VIH - LIPODYSTROPHIES

Auto-perception des modifications corporelles chez les personnes vivant avec le VIH

 

Catherine Tourette-Turgis

Sciences de l'Education, Université de Rouen ; Comment Dire (Paris)

 






Self-perception of body changes in persons living with HIV/AIDS : prevalence and associated factors
Santos C.P., Felipe Y.X., Braga P.E., Ramos D., Oliveira Lima R., Cotrim Segurado A.
AIDS, 2005, 19 (suppl 4), 14–21

 

 

Cette étude, conduite par une équipe de cliniciens, psychologues et chercheurs de São Paulo (Brésil), porte sur les problèmes de qualité de vie rencontrés par les personnes et traitées pour une infection à VIH. Elle porte sur 457 patients adultes (dont 63 ne prennent pas actuellement de traitement) recrutés à partir de la file active des 3500 patients suivis par la Casa da AIDS, centre hospitalier universitaire de São Paulo. L’étude a pour objectif principal d’identifier et d’analyser l’auto-perception par les patients des modifications corporelles (lipodystrophie) en lien avec la prise d’un traitement antirétroviral. Elle complète en cela la première génération d’études cliniques objectives conduites sur la lipodystrophie, qui consistaient à la qualifier, la quantifier, en étudier la prévalence et les corrélats.
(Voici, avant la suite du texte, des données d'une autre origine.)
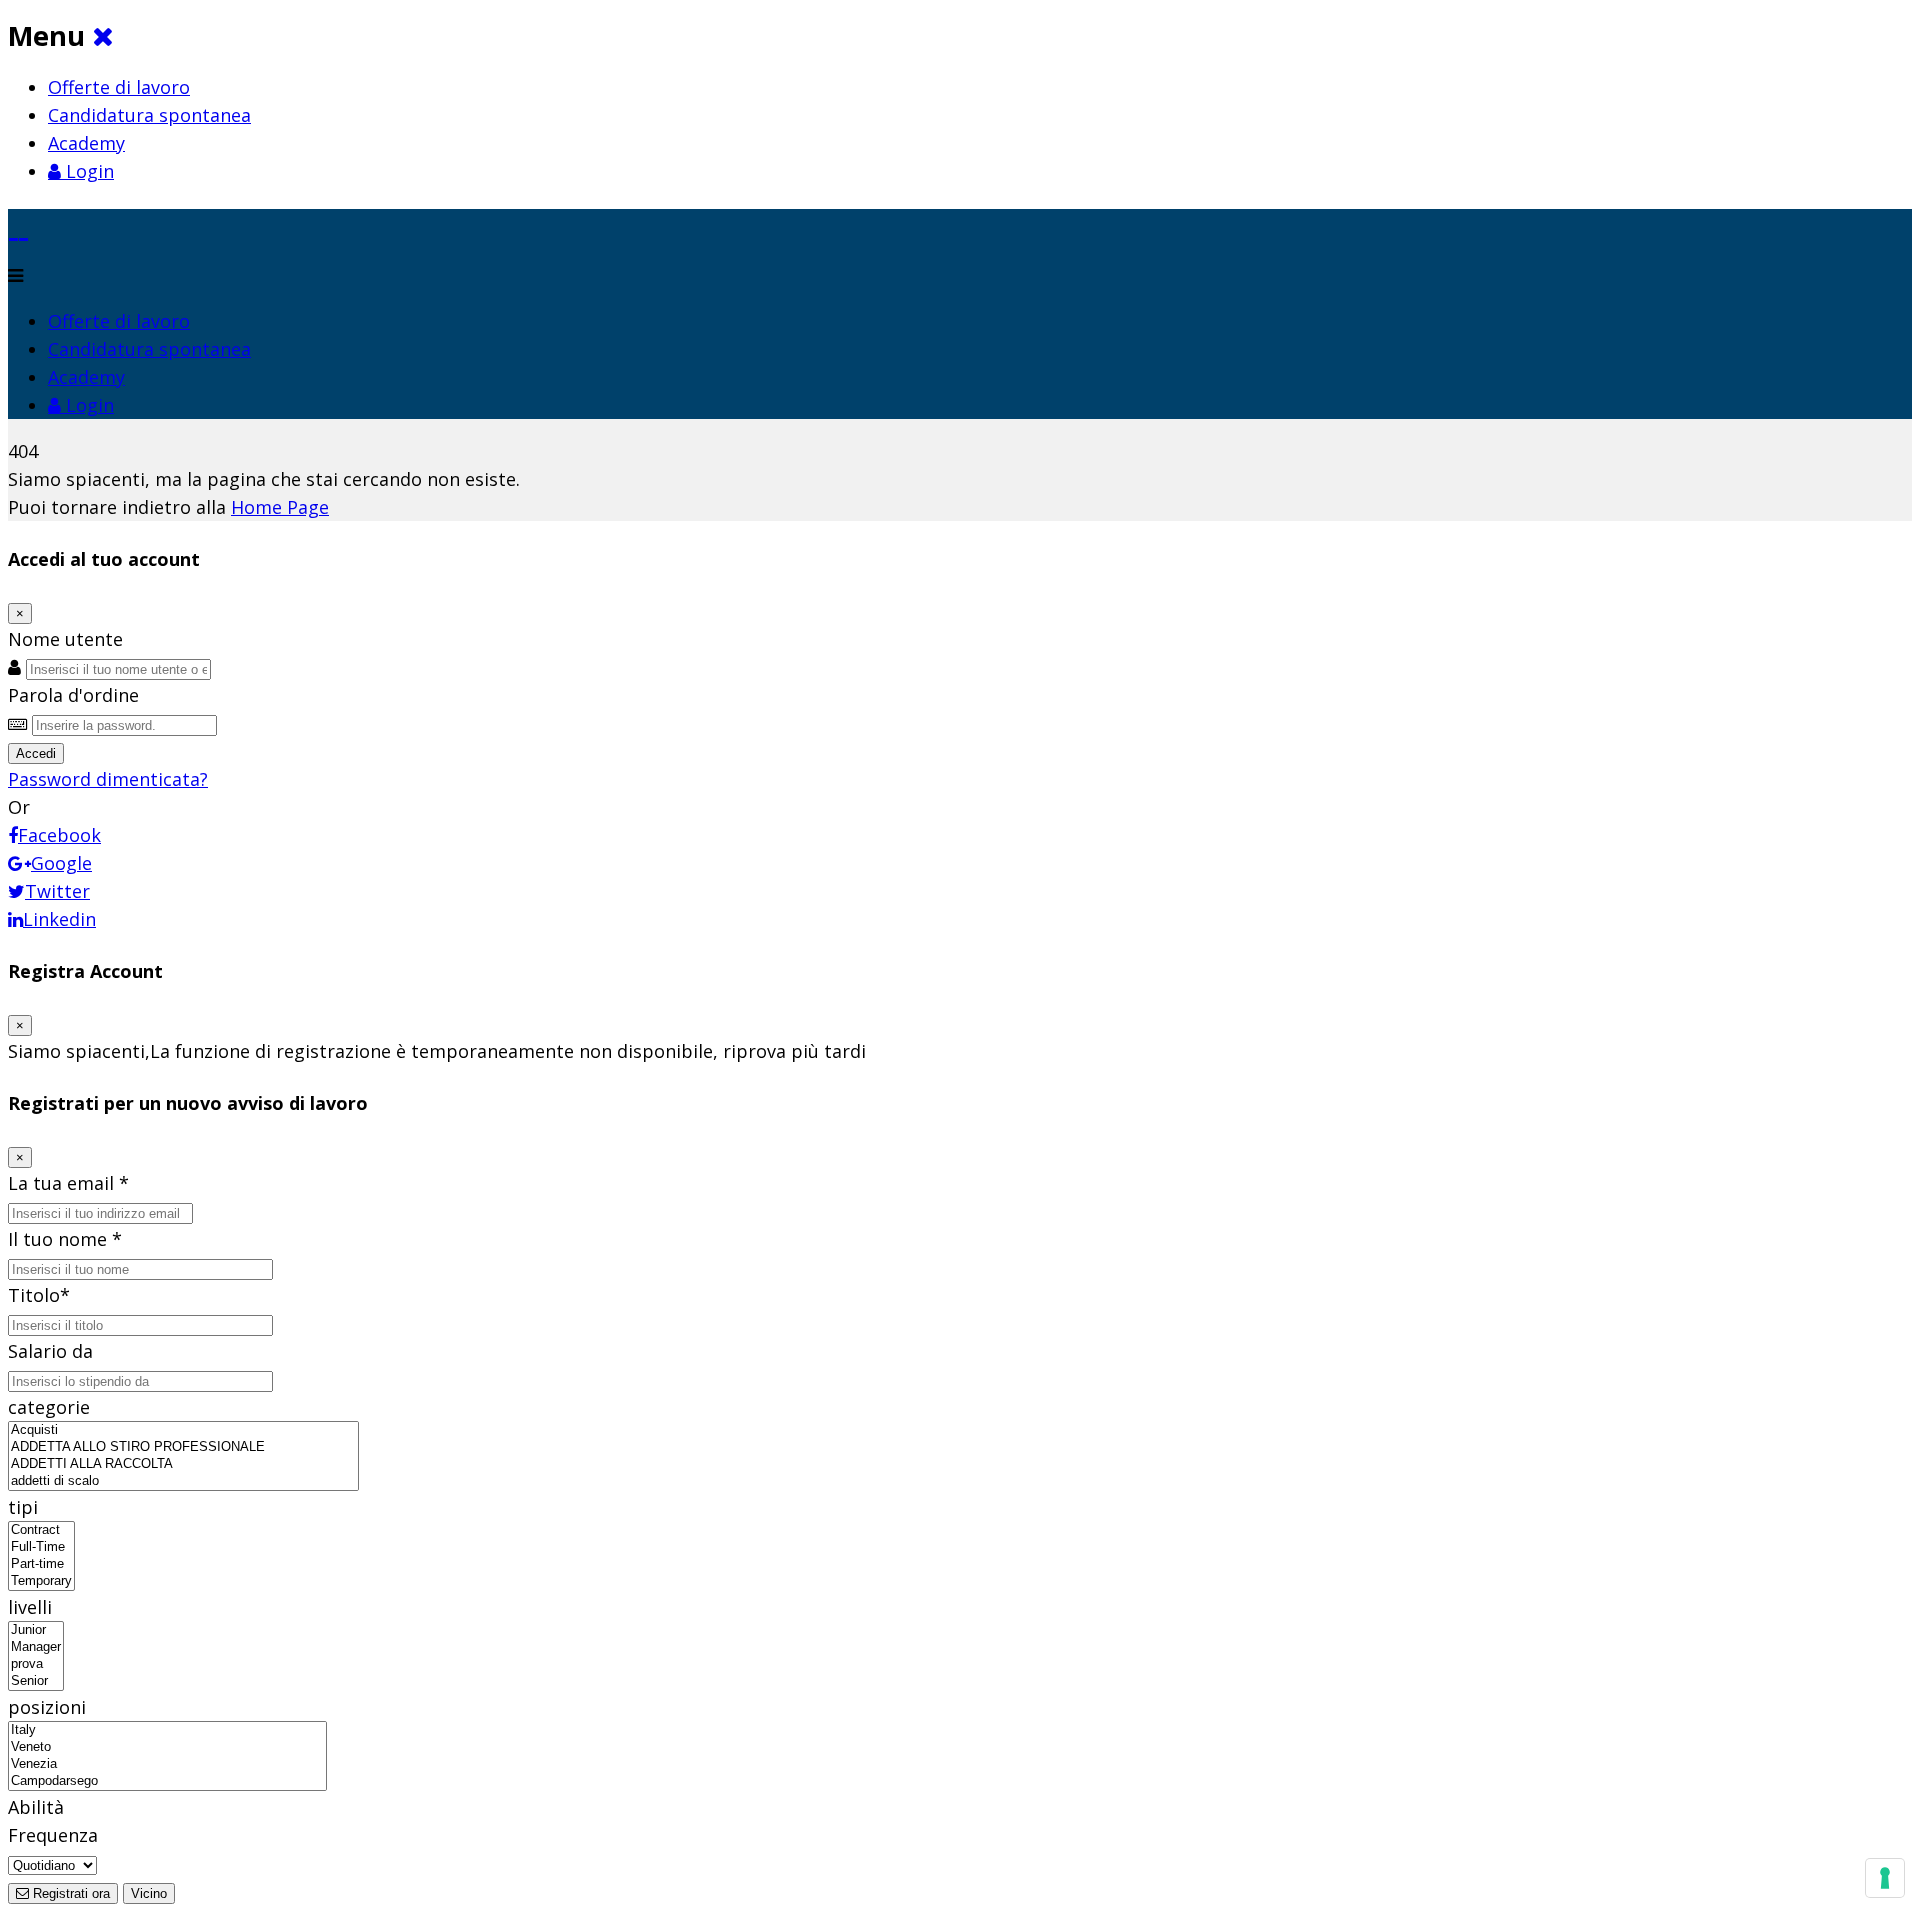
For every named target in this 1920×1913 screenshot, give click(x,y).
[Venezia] (167, 1764)
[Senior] (36, 1681)
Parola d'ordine (73, 695)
En partant des auto-perceptions du patient, cette étude invite à intégrer dans le suivi médical du patient un espace de dialogue, permettant d’établir des liens entre la perception objective du médecin clinicien et la perception subjective de ses patients, et ce d’autant plus que la perception subjective de certains effets secondaires constitue une cause de rupture d’observance thérapeutique. Même si l’étude ne peut pas confirmer le lien entre l’auto-perception des modifications corporelles et l’observance thérapeutique, les auteurs observent que 272 personnes des 394 personnes prenant un traitement déclarent avoir "sauté" des prises.

 Auto-perception

Pour établir l’échantillon de leur étude, les chercheurs ont calculé un taux moyen de prévalence de 46 % de modifications corporelles, en reprenant le taux de prévalence moyen calculé par Tien et Grunfeld1, sachant qu’il existe de nombreux biais dans le calcul de l’incidence et de la prévalence des modifications corporelles. Ces biais sont dus à la multiplicité des outils de mesure utilisés (examen clinique, auto-déclaration par le patient, mesure anthropométrique standardisée ou non, avec ou sans formation préalable du clinicien, choix des sites corporels en première ligne, appariement avec des groupes témoins séronégatifs, moment de la mesure en fonction de l’existence et/ou de la durée de traitement antirétroviral).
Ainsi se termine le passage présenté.